Work required: Report each line of the data that includes the word "will".
BEGIN
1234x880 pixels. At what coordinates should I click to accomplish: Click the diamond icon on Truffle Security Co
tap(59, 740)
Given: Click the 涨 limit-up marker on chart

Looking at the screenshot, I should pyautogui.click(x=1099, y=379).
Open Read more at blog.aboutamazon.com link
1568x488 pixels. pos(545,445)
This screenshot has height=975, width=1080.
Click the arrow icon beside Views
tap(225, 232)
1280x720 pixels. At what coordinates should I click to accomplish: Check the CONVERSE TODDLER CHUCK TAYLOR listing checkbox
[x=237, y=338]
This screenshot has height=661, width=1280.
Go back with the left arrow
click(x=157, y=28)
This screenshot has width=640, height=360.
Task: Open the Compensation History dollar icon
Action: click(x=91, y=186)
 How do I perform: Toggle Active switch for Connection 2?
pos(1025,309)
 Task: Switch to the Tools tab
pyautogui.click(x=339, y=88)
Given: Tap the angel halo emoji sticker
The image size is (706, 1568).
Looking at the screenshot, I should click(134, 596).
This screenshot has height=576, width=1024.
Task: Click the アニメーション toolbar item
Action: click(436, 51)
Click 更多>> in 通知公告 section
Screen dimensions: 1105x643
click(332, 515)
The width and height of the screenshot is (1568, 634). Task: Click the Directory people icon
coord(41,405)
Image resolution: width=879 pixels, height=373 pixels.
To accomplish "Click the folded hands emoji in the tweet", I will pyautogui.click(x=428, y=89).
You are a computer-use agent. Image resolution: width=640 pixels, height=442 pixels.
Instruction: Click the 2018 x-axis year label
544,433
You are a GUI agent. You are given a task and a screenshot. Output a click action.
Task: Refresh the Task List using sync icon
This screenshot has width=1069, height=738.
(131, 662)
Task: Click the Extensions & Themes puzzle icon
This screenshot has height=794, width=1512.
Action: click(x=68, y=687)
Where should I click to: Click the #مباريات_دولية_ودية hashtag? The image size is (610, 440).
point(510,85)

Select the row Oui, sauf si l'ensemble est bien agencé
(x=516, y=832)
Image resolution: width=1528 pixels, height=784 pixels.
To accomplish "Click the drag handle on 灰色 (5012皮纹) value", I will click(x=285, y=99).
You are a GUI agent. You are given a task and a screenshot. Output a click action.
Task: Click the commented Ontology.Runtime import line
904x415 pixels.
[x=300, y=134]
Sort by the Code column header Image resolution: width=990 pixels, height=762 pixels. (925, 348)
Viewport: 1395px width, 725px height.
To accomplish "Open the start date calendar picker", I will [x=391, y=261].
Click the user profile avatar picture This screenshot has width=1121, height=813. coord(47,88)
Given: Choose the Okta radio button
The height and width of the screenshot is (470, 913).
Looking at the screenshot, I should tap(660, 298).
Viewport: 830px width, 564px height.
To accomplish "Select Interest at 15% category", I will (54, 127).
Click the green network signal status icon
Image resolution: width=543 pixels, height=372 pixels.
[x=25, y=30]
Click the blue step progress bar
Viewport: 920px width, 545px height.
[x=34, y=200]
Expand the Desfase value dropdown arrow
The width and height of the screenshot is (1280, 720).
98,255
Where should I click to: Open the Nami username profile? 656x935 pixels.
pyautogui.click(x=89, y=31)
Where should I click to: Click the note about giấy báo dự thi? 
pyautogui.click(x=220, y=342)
END
Answer box:
To accomplish "Click the folded hands emoji in the tweet", I will pyautogui.click(x=428, y=89).
To accomplish "Click the drag handle on 灰色 (5012皮纹) value", I will click(x=285, y=99).
To accomplish "Open the start date calendar picker", I will [x=391, y=261].
To accomplish "Select Interest at 15% category", I will (54, 127).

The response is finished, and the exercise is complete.